Friday, June 26, 2026

The Impossible Staircase of Loretto Chapel

Inside the ancient heart of Santa Fe stands the legendary Loretto Chapel, a small Gothic-style sanctuary wrapped in one of the strangest architectural mysteries in American history. Visitors come to admire the stained glass and soaring arches, but most leave talking about a spiraling wooden staircase said to have been built by a mysterious stranger in 1877 who was seemingly beckoned by prayer, and just as suddenly as he had arrived, he disappeared.

Let me tell you about it...

The story begins in the 1870s. The Sisters of Loretto had commissioned the chapel after arriving in Santa Fe from Kentucky, hoping to establish a school for young women in the rugged New Mexico Territory. French architect Antoine Mouly designed the chapel in the style of the great cathedrals of Europe, but tragedy struck before construction was completed. Mouly died unexpectedly, and when the sisters inspected the finished interior, they discovered a serious problem.

The choir loft stood more than twenty feet above the chapel floor, yet there was no practical way to reach it.

There was no room for a standard staircase. A ladder would be dangerous for the nuns climbing in long robes. Some builders reportedly claimed the problem was impossible to solve without ruining the chapel’s design. Faced with what seemed like an unsolvable dilemma, the Sisters of Loretto turned to prayer. According to tradition, they began a novena, or nine days of prayer, asking the intercession of Saint Joseph, the patron saint of carpenters.

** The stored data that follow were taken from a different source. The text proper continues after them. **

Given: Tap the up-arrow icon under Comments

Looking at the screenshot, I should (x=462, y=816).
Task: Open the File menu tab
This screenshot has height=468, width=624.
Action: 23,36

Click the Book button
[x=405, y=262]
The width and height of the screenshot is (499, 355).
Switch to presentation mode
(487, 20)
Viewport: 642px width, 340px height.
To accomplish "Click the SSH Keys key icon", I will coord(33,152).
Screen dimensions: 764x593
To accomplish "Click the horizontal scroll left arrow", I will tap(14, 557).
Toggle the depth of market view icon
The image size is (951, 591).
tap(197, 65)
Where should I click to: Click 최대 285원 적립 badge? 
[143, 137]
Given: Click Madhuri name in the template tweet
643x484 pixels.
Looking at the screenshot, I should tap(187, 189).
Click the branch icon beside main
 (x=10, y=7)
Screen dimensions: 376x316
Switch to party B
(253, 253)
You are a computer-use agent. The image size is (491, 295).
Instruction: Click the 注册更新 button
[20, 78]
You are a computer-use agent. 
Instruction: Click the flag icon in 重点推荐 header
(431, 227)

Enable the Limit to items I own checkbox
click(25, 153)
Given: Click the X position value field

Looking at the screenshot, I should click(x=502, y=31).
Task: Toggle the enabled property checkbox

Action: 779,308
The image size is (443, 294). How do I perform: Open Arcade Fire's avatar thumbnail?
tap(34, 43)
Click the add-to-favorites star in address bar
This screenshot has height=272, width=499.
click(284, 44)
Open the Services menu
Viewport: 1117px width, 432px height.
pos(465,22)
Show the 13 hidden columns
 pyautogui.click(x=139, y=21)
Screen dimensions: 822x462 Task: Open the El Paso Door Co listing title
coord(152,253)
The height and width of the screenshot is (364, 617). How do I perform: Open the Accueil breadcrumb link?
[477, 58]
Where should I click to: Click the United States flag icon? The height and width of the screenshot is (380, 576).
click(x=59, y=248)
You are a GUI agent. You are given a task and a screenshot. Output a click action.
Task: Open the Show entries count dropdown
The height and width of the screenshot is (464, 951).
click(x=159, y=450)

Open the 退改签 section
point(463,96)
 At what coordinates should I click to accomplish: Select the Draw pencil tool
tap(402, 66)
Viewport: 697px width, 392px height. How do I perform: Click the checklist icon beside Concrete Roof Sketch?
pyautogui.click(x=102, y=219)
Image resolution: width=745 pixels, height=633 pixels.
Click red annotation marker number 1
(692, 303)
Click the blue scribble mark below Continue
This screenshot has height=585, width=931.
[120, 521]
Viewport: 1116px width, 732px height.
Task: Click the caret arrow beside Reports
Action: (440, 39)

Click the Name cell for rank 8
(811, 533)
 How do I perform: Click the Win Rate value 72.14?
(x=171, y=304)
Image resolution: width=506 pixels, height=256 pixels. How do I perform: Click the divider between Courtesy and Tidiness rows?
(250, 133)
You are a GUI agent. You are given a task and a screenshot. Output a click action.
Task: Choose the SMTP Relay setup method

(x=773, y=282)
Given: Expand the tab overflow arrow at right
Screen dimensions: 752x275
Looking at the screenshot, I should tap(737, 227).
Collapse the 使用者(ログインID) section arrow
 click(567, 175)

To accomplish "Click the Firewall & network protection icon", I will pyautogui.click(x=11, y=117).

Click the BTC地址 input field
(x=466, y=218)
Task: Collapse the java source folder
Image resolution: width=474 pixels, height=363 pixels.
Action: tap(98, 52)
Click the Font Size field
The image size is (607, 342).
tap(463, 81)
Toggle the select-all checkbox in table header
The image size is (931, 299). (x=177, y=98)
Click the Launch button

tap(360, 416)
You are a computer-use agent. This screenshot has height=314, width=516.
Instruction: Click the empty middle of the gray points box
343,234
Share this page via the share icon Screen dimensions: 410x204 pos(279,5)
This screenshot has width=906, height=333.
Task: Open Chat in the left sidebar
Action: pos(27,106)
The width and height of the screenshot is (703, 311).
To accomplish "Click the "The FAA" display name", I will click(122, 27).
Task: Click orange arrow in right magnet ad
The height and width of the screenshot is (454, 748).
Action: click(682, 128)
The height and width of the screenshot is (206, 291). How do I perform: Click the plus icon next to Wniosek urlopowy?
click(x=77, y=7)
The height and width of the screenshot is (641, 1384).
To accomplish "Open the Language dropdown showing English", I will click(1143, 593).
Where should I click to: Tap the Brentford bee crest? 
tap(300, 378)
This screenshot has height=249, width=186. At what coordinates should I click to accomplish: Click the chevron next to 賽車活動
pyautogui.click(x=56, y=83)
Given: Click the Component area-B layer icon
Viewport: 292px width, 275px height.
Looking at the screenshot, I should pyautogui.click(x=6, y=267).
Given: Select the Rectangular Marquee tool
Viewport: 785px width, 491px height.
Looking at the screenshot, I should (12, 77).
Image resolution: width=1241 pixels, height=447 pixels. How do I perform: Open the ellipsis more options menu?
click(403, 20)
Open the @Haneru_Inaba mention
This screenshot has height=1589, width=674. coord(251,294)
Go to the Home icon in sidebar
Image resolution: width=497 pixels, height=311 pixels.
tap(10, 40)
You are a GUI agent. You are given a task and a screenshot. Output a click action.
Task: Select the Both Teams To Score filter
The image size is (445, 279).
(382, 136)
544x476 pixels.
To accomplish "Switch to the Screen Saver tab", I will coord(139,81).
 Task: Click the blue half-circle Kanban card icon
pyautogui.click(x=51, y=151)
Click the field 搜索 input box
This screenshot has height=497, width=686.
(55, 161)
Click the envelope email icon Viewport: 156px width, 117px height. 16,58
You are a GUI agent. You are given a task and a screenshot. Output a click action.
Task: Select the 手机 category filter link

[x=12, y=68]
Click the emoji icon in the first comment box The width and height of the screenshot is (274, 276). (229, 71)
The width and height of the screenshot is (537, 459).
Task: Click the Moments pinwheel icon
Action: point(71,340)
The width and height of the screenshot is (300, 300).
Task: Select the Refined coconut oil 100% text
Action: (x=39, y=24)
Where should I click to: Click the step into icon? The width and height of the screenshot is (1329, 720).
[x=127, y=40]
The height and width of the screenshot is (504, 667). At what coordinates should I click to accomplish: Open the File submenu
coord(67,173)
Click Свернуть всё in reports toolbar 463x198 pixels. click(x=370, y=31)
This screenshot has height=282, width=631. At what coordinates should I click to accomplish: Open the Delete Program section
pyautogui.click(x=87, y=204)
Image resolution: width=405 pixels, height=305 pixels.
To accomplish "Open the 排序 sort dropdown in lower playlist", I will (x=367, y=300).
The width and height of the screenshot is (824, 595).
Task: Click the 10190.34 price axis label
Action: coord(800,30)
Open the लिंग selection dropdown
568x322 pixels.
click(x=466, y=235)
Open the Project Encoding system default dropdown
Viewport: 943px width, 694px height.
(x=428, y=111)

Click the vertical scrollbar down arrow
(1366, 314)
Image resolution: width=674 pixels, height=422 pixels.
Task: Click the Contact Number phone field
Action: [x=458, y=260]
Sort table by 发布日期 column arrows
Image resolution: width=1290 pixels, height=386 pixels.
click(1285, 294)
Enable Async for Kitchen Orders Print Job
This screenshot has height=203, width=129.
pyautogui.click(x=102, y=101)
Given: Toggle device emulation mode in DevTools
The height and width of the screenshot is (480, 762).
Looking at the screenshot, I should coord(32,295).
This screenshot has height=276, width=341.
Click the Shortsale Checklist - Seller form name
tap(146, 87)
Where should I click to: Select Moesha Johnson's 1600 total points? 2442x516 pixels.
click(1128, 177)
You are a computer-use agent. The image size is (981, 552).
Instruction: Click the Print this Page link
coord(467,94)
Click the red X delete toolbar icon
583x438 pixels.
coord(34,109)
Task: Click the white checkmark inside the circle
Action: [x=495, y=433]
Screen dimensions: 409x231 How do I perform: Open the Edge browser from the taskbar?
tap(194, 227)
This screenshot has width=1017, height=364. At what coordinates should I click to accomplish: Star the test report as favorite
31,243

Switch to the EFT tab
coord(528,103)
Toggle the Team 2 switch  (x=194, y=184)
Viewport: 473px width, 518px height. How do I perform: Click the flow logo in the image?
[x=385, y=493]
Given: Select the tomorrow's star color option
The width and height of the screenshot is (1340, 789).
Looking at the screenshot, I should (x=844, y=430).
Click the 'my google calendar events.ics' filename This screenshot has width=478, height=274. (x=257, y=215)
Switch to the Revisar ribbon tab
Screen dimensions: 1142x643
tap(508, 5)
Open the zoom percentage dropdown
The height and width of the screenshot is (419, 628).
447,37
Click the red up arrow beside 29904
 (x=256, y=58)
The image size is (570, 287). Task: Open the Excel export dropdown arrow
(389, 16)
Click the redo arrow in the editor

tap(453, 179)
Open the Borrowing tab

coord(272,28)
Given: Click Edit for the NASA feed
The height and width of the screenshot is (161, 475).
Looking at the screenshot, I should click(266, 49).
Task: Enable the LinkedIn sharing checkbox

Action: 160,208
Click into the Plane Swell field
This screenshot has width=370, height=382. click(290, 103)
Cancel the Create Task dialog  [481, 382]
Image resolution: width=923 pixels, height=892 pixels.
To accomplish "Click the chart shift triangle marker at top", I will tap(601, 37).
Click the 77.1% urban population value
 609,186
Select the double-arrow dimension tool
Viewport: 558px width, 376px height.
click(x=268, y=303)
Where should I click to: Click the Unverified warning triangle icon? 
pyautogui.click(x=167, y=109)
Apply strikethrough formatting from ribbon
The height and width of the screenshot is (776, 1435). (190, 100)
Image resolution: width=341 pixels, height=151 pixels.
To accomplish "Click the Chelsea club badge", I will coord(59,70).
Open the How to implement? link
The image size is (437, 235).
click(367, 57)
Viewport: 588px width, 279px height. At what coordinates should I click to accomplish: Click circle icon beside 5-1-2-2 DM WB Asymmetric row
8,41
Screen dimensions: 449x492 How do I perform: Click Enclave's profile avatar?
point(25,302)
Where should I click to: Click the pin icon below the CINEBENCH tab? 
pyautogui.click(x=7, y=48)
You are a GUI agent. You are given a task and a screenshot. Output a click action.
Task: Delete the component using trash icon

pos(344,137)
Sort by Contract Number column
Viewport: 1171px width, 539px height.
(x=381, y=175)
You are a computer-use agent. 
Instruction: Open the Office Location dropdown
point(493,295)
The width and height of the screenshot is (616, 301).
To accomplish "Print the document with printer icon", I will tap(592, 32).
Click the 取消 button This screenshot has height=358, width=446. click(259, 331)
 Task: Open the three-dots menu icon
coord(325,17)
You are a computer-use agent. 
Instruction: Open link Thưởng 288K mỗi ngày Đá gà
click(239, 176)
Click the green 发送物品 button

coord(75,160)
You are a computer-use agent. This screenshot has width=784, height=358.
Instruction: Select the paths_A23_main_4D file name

On the final day of the novena, a stranger reportedly appeared in Santa Fe.

Witnesses described him as a quiet man with graying hair and rough work clothes. He arrived leading a donkey carrying only a few simple tools: a saw, a hammer, and a carpenter’s square. He told the sisters he could build the staircase.



The man worked alone inside the chapel for several months, often behind closed doors. Curious townspeople occasionally peered through the windows and watched him shaping wood by hand in near silence. He used no visible nails, relying instead on wooden pegs and intricate joinery techniques rarely seen on the American frontier at the time.

When the staircase was finished, those who saw it were stunned.

The structure rose in two graceful 360-degree spirals, curling upward like a ribbon frozen in midair. Even more astonishing, it appeared to have no central support column. The staircase seemed to float unsupported from the chapel floor to the choir loft. At the time, many believed such a design should have collapsed under its own weight. It defied engineering logic. 

Then then, suddenly, the carpenter disappeared.

According to the legend, he left without asking for payment, without signing his work, and without telling anyone his name. The sisters searched Santa Fe for him but could find no trace of the mysterious craftsman. Local carpenters supposedly claimed they had never seen anyone matching his description, nor could they explain how the staircase had been built using the limited tools he carried.
Before long, rumors spread through Santa Fe that the stranger had not been an ordinary man at all.

Many believed the carpenter was Saint Joseph himself, sent in answer to the sisters’ prayers.

Over the decades, the staircase became one of the most famous mysteries in the American Southwest. Engineers and architects studied it closely. They discovered the staircase contains no glue and originally had no railing. The wood itself reportedly did not match any common species native to New Mexico. Some experts later argued that the staircase does, in fact, have hidden structural support within its inner spiral, while others maintained its design remained remarkably advanced for its time and location.

Modern researchers have proposed more earthly explanations. One theory identifies the carpenter as François-Jean “Frenchy” Rochas, a skilled French woodworker known to have lived in the area during the chapel’s construction. Historical records suggest he may have possessed the expertise necessary to create such a staircase. Yet even with possible explanations, the legend refuses to die.




Because when visitors stand beneath the staircase today, gazing upward as it twists impossibly toward the choir loft, it still feels less like ordinary carpentry and more like something delivered from another world.

Nobody can explain exactly how the staircase was built. 

But the real mystery is not whether the staircase could be built - because obviously it was. The real question is, WHO built it.. and why did he seemingly vanish into air as suddenly as he appeared?